Salt: Recensione di Riccardo Balzano

Evelyn Salt, agente della CIA viene accusata da un disertore di essere una spia russa sotto mentite spoglie. In fuga dalle autorità, la donna dovrà dimostrare di essere fedele alla sua nazione e smascherare i volti (ma soprattutto liberarsi) di chi ad Essa attenta.

Scartata la versione maschile (Edwin Salt) e il suo possibile interprete (Tom Cruise) e riscritto praticamente daccapo il copione, la spia donna Evelyn Salt è l’ibrido “ideale” di stampo hollywoodiano.  Voleva essere una sorta di James Bond al femminile, e lo è. Voleva ricreare le stesse inverosimili situazioni di Mission: Impossible, e lo fa. Ma oltre che di originalità manca di fascino (che non sta per bellezza).

Angelina Jolie (che ancora una volta non ha chiesto l’ausilio degli stunt-man) si attiene al gioco e “finge” bene. Peccato che a sostenerla ci sia la modesta sceneggiatura del Kurt Wimmer di “Giustizia privata” (e regista degli altrettanto modesti sci-fi “Equilibrium” e “Ultra Violet” ), che più che sui personaggi punta sulla suggestione reiterata (e per questo eccessiva) del colpo di scena. Ne risentono non poco le interpretazioni di  Liev Schreiber  e Chiwetel Ejofor. Gli strafalcioni e le incongruenze abbondano,  l’improbabile pure, e possiamo sorvolare. Ma quanta fiacca inventiva, quanta pochezza formale nonostante la prima parte abbla ritmo. L’intrattenimento, che non vuole essere gratuito,  si adegua senza successo ad argomentazioni pro-patriottiche (L’America è davvero così inattaccabile? Si.) incanalandosi in uno script non poi così malvagio ma che esigeva di essere interpretato e trasposto con un minimo di vigore espressivo: quello che Philip Noyce proprio non ha. Più che la manciata di scagnozzi russi che fa fuori senza problemi, la sua eroina ha un solo un vero nemico da sfidare (e in fin dei conti da assecondare): il grave senso di minaccia che incombe sull’America del post 11 settembre. Con un antagonismo triplicato: Russia, Corea del Nord, Iraq. Non sappiamo se Bush sarebbe fiero dell’operazione. Noi sicuramente no.

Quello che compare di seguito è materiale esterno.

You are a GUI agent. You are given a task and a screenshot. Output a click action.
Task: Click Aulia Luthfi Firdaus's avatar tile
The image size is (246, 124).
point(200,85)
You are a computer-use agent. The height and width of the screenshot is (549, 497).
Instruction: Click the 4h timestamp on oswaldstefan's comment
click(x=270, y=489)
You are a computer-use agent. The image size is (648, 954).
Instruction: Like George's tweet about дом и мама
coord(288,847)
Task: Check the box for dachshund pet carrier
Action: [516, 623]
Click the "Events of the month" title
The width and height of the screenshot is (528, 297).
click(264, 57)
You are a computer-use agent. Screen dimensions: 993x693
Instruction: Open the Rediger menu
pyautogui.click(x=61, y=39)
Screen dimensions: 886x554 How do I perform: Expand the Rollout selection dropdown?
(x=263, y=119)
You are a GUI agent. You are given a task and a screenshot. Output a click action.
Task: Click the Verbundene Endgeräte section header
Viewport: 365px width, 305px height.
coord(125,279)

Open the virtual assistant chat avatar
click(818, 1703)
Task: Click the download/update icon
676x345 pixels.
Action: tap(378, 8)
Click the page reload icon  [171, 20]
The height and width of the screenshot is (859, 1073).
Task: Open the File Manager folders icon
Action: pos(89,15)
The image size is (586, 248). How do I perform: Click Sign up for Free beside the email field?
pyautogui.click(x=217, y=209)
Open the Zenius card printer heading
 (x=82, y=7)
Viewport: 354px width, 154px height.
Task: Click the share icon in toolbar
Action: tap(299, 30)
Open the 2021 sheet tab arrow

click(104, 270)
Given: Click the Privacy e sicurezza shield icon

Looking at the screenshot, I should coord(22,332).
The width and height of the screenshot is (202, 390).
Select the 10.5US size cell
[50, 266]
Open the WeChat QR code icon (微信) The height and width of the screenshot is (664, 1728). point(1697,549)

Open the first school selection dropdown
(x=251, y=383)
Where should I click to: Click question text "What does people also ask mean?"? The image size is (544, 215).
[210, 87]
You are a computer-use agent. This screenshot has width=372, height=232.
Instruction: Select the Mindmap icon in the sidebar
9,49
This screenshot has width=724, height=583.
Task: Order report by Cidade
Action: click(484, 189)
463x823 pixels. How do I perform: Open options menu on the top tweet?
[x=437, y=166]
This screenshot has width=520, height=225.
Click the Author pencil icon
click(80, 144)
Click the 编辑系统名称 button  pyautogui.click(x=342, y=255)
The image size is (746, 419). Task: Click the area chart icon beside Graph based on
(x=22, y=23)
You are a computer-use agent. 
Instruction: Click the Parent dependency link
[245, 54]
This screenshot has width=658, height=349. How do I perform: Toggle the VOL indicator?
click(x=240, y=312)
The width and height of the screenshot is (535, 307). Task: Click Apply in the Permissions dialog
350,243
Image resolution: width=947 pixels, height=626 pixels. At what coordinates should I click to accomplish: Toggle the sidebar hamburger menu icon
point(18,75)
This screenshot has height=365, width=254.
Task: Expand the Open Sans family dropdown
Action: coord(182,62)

E non condividiamo nemmeno lo spreco di talenti: la scelta di James Newton Howard alle musiche non è meno inopportuna di quella di Robert Elswit alla fotografia. La trovata migliore? La Jolie travestita da uomo.  Mentre il marito aracnologo entra di diritto tra i personaggi più inutili visti sullo schermo, abbandonato al rigurgito sentimentalistico dei flashback.